• _Goal of the exercise_:
Transcribe all the lines below exactly. Omit the pictures.

Dataset items:
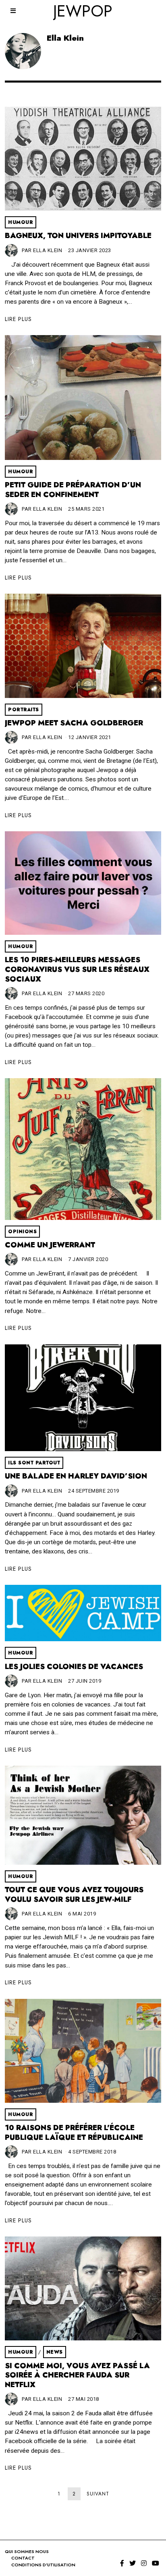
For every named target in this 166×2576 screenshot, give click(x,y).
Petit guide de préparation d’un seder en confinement (73, 490)
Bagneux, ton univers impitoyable (78, 235)
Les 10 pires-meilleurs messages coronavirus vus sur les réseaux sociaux (77, 969)
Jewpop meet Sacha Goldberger (74, 723)
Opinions (22, 1231)
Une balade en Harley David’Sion (76, 1476)
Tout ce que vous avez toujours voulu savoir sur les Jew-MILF (74, 1894)
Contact (23, 2558)
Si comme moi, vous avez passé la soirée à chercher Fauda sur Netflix (77, 2375)
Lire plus (18, 319)
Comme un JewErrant (50, 1245)
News (54, 2352)
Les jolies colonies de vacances (74, 1666)
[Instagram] (144, 2563)
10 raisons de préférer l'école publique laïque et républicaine (74, 2133)
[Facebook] (122, 2563)
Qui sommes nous (27, 2551)
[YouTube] (155, 2563)
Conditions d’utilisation (43, 2565)
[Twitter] (132, 2563)
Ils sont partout (34, 1462)
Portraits (23, 709)
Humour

• _Your response_:
For every named target in this 166×2576 screenshot, give click(x,y).
Petit guide de préparation d’un seder en confinement (73, 490)
Bagneux, ton univers impitoyable (78, 235)
Les 10 pires-meilleurs messages coronavirus vus sur les réseaux sociaux (77, 969)
Jewpop meet Sacha Goldberger (74, 723)
Opinions (22, 1231)
Une balade en Harley David’Sion (76, 1476)
Tout ce que vous avez toujours voulu savoir sur les Jew-MILF (74, 1894)
Contact (23, 2558)
Si comme moi, vous avez passé la soirée à chercher Fauda sur Netflix (77, 2375)
Lire plus (18, 319)
Comme un JewErrant (50, 1245)
News (54, 2352)
Les jolies colonies de vacances (74, 1666)
[Instagram] (144, 2563)
10 raisons de préférer l'école publique laïque et républicaine (74, 2133)
[Facebook] (122, 2563)
Qui sommes nous (27, 2551)
[YouTube] (155, 2563)
Conditions d’utilisation (43, 2565)
[Twitter] (132, 2563)
Ils sont partout (34, 1462)
Portraits (23, 709)
Humour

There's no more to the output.